La Première ministre Judith Suminwa Tuluka a présidé, mardi 26 mai à Kinshasa, une séance de travail réunissant plusieurs membres du gouvernement et des représentants du secteur privé, dont la Fédération des entreprises du Congo (FEC) et la Confédération des petites et moyennes entreprises du Congo (COPEMECO).
Cette rencontre, organisée tous les trimestres, porte sur le climat des affaires et les difficultés signalées par les entreprises. Les échanges ont couvert la fiscalité, la multiplicité des contrôles, les taxes, le financement des entreprises et l’accompagnement des structures économiques par l’État.
Selon le Vice-Premier ministre en charge de l’Économie nationale, Daniel Mukoko Samba, le gouvernement a abordé plusieurs dispositions de la loi de finances rectificative récemment adoptée, ainsi que les discussions en cours sur la facture normalisée. Il a également fait état de la reprise du fonctionnement des mécanismes liés à la création d’entreprises.
Les discussions ont porté sur la formalisation des activités économiques informelles, présentée par l’exécutif comme un levier d’élargissement de l’assiette fiscale et de renforcement du contrôle de l’État sur les activités productives. De l’avis du gouvernement, cette démarche doit aussi favoriser l’intégration des acteurs informels dans le tissu économique national.

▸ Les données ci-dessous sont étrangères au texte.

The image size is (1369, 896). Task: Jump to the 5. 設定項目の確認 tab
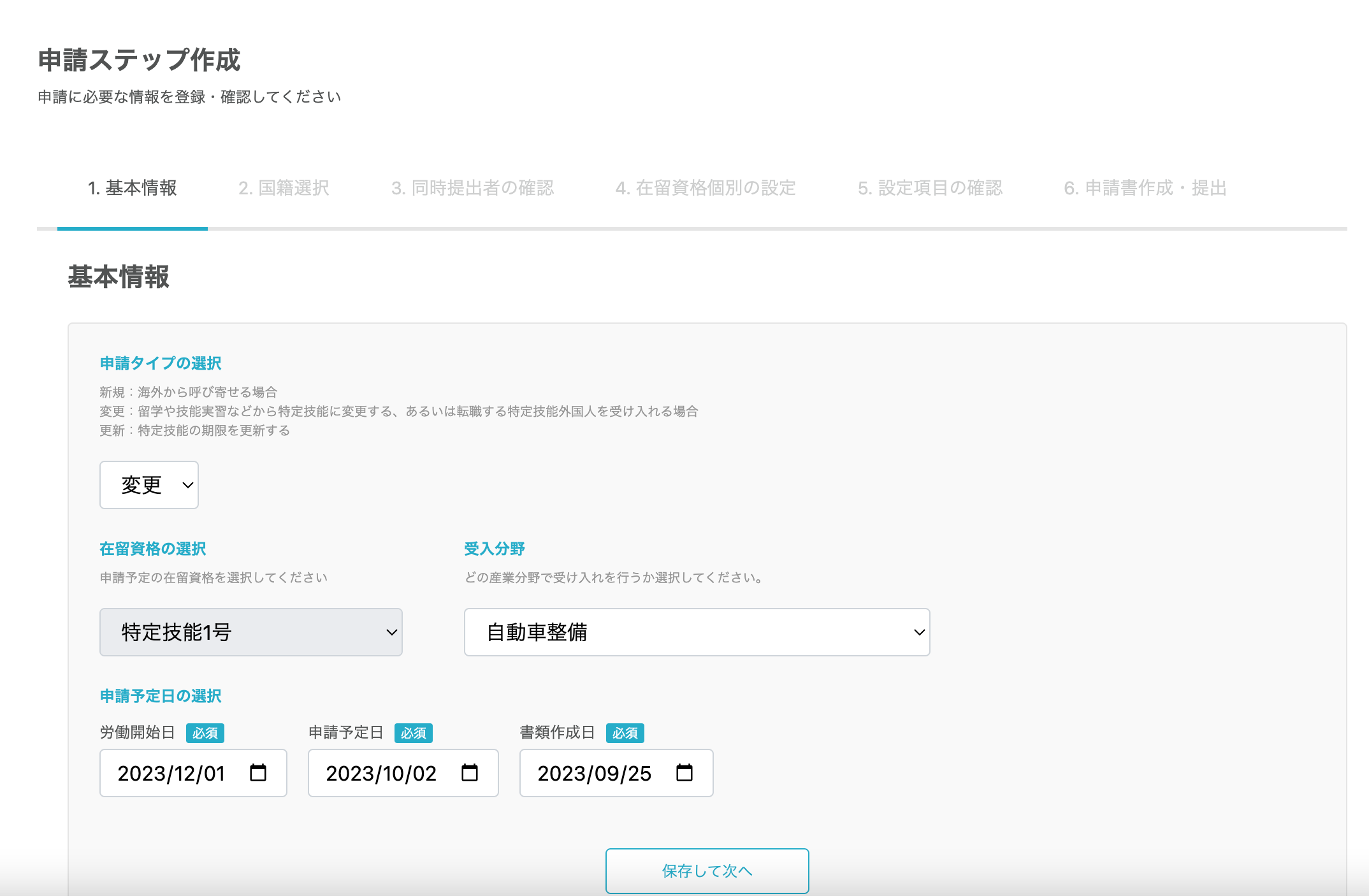pos(930,188)
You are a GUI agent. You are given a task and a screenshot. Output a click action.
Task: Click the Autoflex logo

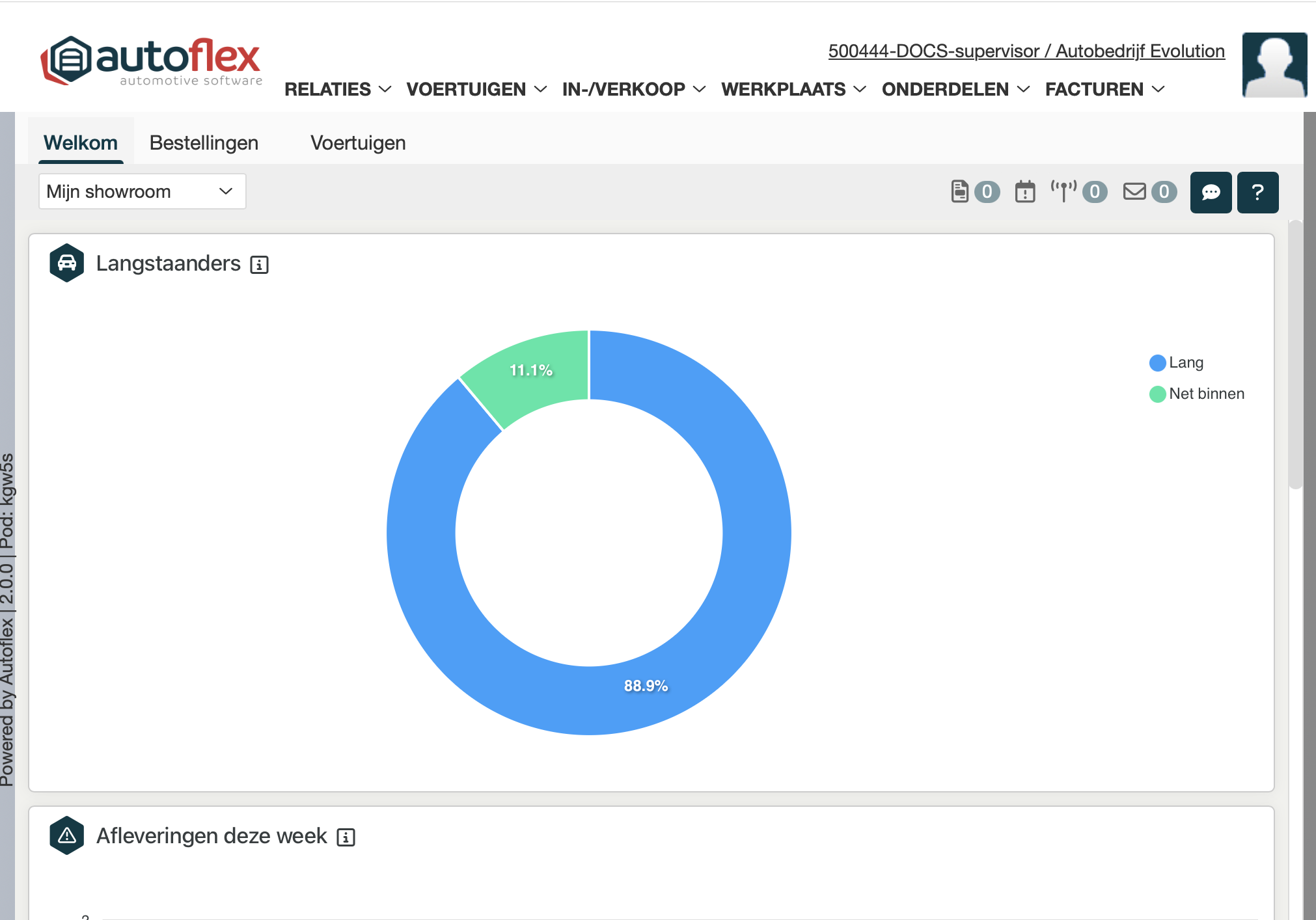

« Le Gouvernement est en train de rassurer le secteur privé sur un certain nombre de sujets. Il a notamment été évoqué certaines dispositions prévues dans la loi de finances rectificative ainsi que les discussions en cours autour de la facture normalisée. Parmi les avancées enregistrées figurent la reprise du fonctionnement normal des mécanismes liés à la création d’entreprises, ainsi que plusieurs mesures prises dans le cadre de la loi de finances rectificative récemment adoptée par le Gouvernement », a déclaré le VPM Daniel Mukoko Samba.
Du côté du secteur privé, l’administrateur délégué de la COPEMECO, Simon Muamba, a relié la fiscalité des entreprises aux capacités d’action de l’État.
« Les entreprises contribuent au paiement des impôts afin de permettre au gouvernement de disposer des moyens nécessaires à sa politique […] pour que le commerce s’exerce dans un climat de transparence et de redevabilité », a-t-il déclaré.
À l’issue de la réunion, les participants ont annoncé la finalisation prochaine d’une feuille de route destinée au suivi des engagements pris. Le document précisera les réponses apportées à chaque préoccupation, les ministères chargés de leur mise en œuvre et les échéances fixées. Il servira d’instrument de suivi à la Primature pour vérifier l’exécution des mesures convenues.
La Première ministre a instauré un cadre d’échanges trimestriel avec le patronat depuis sa prise de fonctions, à raison d’une rencontre par trimestre.